Nous avons donc besoin d’un changement de paradigme au sein de la société brésilienne et des organes de contrôle. Quand on fait une analyse de l’impact environnemental, il faut y inclure toutes ces questions. Ce que je veux dire, c’est qu’il faut en faire une routine de manière à analyser le Bassin comme en tout, pour savoir exactement quels sont les impacts qu’il subit.

IHU On-Line – Souhaitez-vous ajouter quelque chose ?
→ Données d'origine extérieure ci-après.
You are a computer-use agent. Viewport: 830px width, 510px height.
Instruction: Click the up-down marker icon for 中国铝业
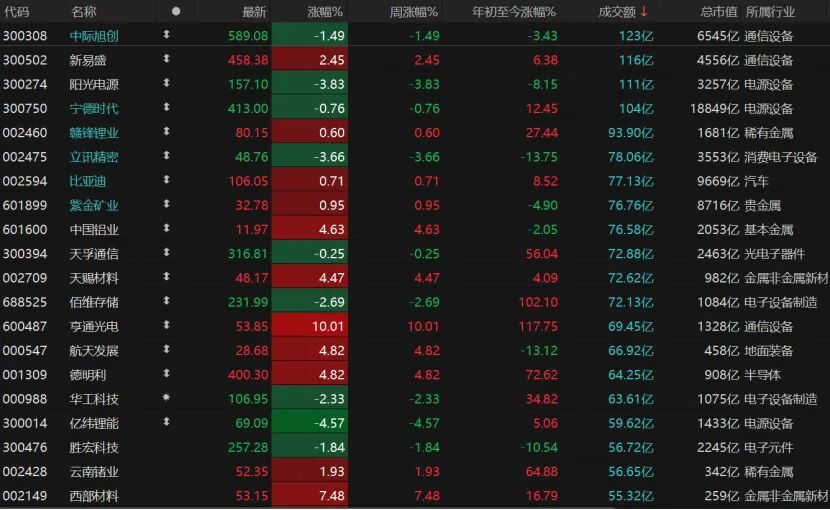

Fabiano de Melo – J’aimerais que la société se réveille et comprenne que la question environnementale a toujours été liée à notre survie, mais que l’on n’y avait jamais fait attention parce que le Brésil, par exemple, a toujours été un pays ayant des ressources naturelles en abondance. Nous n’avons jamais manqué d’eau et ce n’est pas l’espace qui nous manque pour la production d’aliments, bref, nous avons toujours eu la sensation que les ressources sont inépuisables, mais non, tout ce que nous avons et que nous consommons a une limite et une fin. Alors j’aimerais que la société se rende compte que nous devons faire attention, nous devons être plus attentifs à ces questions environnementales. Je n’aimerais pas que l’on apprenne dans la douleur, je crois que la société peut apprendre des expériences vécues, y compris des civilisations passées qui ont fait face à des situations semblables d’épuisement de leurs ressources naturelles et d’extinction littérale de leurs civilisations. En d’autres termes, nous n’avons pas besoin d’en arriver à ce point-là pour faire notre devoir, pour que l’on puisse vivre en harmonie et assurer notre survie.